Judge calls Pa. back to court to account for Chester Upland’s finances
ListenThe court has spoken, and the Chester Upland School District needs a roadmap toward financial stability.
In a 10-page order released Thursday, Judge Chad Kenney of the Delaware Court of Common Pleas asked Chester Upland receiver Francis Barnes and the Pennsylvania Department of Education to share information about an updated financial recovery plan.
He called for the state to account for why it had not already submitted an updated recovery plan, a timeline for submitting and implementing a new plan, and a status update. In 41 separate points, Kenney also asked for detailed historical information about the district and its budget, as well as for information about any old debts owed by the district.
Some questions also broached the topic of Chester Upland’s Catch-22: In seeking to continually turn around the district, does the frequent chaos push students to leave?
“Doesn’t this year in and year out school in crisis, in danger of not opening approach have the effect of encouraging parents to enroll more of their children in Charters just when it appeared Chester Upland had turned the ship around and was having students re-enroll as was envisioned by Act 141 and in fact, doesn’t it lead to further financial instability?” he wrote.
The order is also shot through with calls for urgency, coming from someone who has overseen Chester Upland flounder repeatedly through waves of turnaround plans and stopgap funding measures.

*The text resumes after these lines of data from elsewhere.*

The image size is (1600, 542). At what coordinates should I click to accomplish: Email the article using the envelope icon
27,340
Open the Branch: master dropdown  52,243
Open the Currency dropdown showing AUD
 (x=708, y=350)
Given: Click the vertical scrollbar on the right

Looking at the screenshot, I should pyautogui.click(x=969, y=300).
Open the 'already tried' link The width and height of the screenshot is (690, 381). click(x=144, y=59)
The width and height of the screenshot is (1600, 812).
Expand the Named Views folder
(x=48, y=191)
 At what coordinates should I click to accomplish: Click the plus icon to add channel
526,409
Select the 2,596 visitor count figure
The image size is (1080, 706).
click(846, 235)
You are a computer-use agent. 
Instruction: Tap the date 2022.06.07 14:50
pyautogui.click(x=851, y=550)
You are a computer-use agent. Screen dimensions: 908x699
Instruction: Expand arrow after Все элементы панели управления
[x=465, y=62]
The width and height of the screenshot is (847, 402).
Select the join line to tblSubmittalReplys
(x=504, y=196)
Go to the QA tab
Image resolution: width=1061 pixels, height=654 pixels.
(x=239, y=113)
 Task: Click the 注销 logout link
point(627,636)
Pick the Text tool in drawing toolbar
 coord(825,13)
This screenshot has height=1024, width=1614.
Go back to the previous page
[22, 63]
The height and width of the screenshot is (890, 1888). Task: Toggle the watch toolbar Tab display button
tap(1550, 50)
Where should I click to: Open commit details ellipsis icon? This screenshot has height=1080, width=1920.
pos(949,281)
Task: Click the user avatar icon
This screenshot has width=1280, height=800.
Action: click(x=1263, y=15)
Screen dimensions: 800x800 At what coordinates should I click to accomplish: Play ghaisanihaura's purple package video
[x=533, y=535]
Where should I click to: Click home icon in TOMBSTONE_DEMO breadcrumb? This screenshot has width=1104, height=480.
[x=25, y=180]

“Isn’t the time to fix this now?”
Last week, Kenney rejected an earlier proposed financial recovery plan as “wholly inadequate to restore the school district to financial stability” and laid out what he thought was missing.
Kenney’s decision on the earlier recovery plan had specified that any plan must account for all of Chester Upland’s debts, which include $20.6 million in unpaid loans and millions in back payments owed to the district’s charter schools.
Education Secretary Pedro Rivera said the state is working on a new plan and is sussing out six or seven possible funding fixes.
Rivera declined to give details of the plan in its current state, saying options were still being vetted.
“When you submit a second plan, it had better well researched and comprehensive,” he said.While a recovery plan will help Chester Upland on the path towards long-term financial stability, in the short term the district has is too broke to pay its staff.
The district relies heavily on dollars from state education coffers, which are tied up thanks a fight in Harrisburg over the shape of the new state budget.
While legislators hash out a state spending plan, ChesterUpland staff are working without pay and area charter schools are open even though they haven’t received funding since March.
The only way for money to start flowing from the state, said Rivera, would be for state leaders to pass a budget or to pass an emergency funding measure.
In the meantime, Judge Kenney is applying pressure for the state to move forward with a plan to fund Chester Upland, sustainably.
“If the time is now, then why not now,” he wrote.